Woodend sat down opposite him, Davenport moved over to the window as if hungry for what little light there was.

“Can you tell us about the night Jessie died?” Woodend asked.

“Oh aye,” Black said. “I can tell you about that, all right. Me an' Jessie were on our own. Our Phil was just gettin' over pneumonia, and his mum had taken him to stay with her auntie in Southport. Jessie stayed late at school, she had the leadin' part in the school play. An' it was a proper play an' all – Shakespeare. It was called
Twelfth Night
.”

Then she would have been Viola, Woodend thought, the talented beautiful heroine who had so much love for her brother. A line of the play drifted into his head – ‘She is drowned already, sir, with salt water, though I seem to draw remembrance again with more.' There were salt tears enough in this house.
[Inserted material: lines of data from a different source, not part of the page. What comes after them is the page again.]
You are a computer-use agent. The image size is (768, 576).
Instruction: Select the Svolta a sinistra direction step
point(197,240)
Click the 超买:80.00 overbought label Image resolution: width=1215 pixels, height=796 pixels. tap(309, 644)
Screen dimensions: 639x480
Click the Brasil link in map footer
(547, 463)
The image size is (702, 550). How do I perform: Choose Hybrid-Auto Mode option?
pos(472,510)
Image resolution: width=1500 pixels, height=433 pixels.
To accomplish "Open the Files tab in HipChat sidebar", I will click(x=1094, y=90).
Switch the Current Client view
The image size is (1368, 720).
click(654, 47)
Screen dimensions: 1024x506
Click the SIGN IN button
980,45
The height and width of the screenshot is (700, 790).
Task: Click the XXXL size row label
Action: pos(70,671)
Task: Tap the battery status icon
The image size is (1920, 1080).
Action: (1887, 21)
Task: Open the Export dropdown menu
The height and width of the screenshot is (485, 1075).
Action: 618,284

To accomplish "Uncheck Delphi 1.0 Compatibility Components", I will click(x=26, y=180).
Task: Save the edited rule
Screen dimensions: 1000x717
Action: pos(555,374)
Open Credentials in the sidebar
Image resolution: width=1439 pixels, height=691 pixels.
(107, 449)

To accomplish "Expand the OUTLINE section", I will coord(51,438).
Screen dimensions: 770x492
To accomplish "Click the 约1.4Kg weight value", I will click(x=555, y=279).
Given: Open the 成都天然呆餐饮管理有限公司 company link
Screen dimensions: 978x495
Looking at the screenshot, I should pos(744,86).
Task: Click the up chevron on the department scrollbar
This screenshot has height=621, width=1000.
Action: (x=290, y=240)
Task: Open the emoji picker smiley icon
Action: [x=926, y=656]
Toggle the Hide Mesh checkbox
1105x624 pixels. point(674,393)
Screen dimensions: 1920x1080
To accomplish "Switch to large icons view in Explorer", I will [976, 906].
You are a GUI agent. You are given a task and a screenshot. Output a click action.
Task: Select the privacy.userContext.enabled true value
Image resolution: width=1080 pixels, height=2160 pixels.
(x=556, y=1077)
“She was always stayin' behind at school,” Black continued. “Hockey, Science Club – if it wasn't one thing it was another. She'd be too late to catch the Salton bus, so she'd leave her bike at a mate's house in Claxon, catch the Ashburton bus, and come back along the canal.”

He reached with his good hand for a cigarette. His wife, like a wandering ghost, drifted across the room, lit it for him and then melted away again.

“This particular day, I knew our Jessie wouldn't be home till six, so when I knocked off work I went straight to me pigeon loft. I was so busy I didn't notice the time, an' when I did look at me watch it was nearly seven. Well, I rushed home but Jessie wasn't there. An' she was never a lass to be late, she always had a lot of homework to do. I went down to the phone box an' called the school, but there was nobody there by then.”

Cigarette ash fell down the front of his shirt, but he didn't seem to notice it. His eyes were glazed. He was not really in the room at all, he was back in the phonebox, realising that his beloved daughter was missing.

“I ran up to the canal. There were some narrer boats moored there, an' I asked the fellers if they'd seen our Jessie. They'd not have missed her in her grammar school uniform. When they said they hadn't, I set off for Claxon. I hadn't gone half a mile when I saw her . . . her beret . . . floatin' in the canal.”

“And what did you do then?” Woodend asked.

“She couldn't swim, I knew she couldn't swim. I jumped into the canal. I had to get her out. But it was dark an' mucky, an' I couldn't see a thing. Then I . . . I found her bike. I kept divin' down . . . but I couldn't . . . she wasn't . . . I think I would have drowned if Harry Poole hadn't pulled me out.”